[Work instructions]: Your response should consist of every entry, unchanged.

═══ Source records ═══

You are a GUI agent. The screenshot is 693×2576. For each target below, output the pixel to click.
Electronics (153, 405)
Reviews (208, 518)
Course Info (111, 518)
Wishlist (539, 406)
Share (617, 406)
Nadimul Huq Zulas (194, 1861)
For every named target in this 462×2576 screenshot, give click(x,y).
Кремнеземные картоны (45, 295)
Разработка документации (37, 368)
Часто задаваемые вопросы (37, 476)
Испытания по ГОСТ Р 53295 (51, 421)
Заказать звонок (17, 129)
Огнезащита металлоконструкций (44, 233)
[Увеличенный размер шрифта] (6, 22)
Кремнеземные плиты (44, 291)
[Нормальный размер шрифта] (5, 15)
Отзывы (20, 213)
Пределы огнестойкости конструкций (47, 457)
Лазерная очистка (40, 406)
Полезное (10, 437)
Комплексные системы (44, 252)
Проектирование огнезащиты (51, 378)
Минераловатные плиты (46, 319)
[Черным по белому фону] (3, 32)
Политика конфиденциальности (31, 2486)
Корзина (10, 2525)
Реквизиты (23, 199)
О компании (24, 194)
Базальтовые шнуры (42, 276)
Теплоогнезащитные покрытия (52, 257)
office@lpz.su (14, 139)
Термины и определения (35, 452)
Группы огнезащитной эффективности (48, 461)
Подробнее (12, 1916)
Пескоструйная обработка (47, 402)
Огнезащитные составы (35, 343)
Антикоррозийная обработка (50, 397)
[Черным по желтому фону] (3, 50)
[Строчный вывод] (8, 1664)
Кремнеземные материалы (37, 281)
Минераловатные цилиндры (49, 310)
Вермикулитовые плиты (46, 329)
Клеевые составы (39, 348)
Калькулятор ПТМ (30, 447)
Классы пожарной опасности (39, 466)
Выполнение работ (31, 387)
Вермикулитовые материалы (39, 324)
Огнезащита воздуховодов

═══

[Task output]:
You are a GUI agent. The screenshot is 693×2576. For each target below, output the pixel to click.
Electronics (153, 405)
Reviews (208, 518)
Course Info (111, 518)
Wishlist (539, 406)
Share (617, 406)
Nadimul Huq Zulas (194, 1861)
For every named target in this 462×2576 screenshot, give click(x,y).
Кремнеземные картоны (45, 295)
Разработка документации (37, 368)
Часто задаваемые вопросы (37, 476)
Испытания по ГОСТ Р 53295 (51, 421)
Заказать звонок (17, 129)
Огнезащита металлоконструкций (44, 233)
[Увеличенный размер шрифта] (6, 22)
Кремнеземные плиты (44, 291)
[Нормальный размер шрифта] (5, 15)
Отзывы (20, 213)
Пределы огнестойкости конструкций (47, 457)
Лазерная очистка (40, 406)
Полезное (10, 437)
Комплексные системы (44, 252)
Проектирование огнезащиты (51, 378)
Минераловатные плиты (46, 319)
[Черным по белому фону] (3, 32)
Политика конфиденциальности (31, 2486)
Корзина (10, 2525)
Реквизиты (23, 199)
О компании (24, 194)
Базальтовые шнуры (42, 276)
Теплоогнезащитные покрытия (52, 257)
office@lpz.su (14, 139)
Термины и определения (35, 452)
Группы огнезащитной эффективности (48, 461)
Подробнее (12, 1916)
Пескоструйная обработка (47, 402)
Огнезащитные составы (35, 343)
Антикоррозийная обработка (50, 397)
[Черным по желтому фону] (3, 50)
[Строчный вывод] (8, 1664)
Кремнеземные материалы (37, 281)
Минераловатные цилиндры (49, 310)
Вермикулитовые плиты (46, 329)
Клеевые составы (39, 348)
Калькулятор ПТМ (30, 447)
Классы пожарной опасности (39, 466)
Выполнение работ (31, 387)
Вермикулитовые материалы (39, 324)
Огнезащита воздуховодов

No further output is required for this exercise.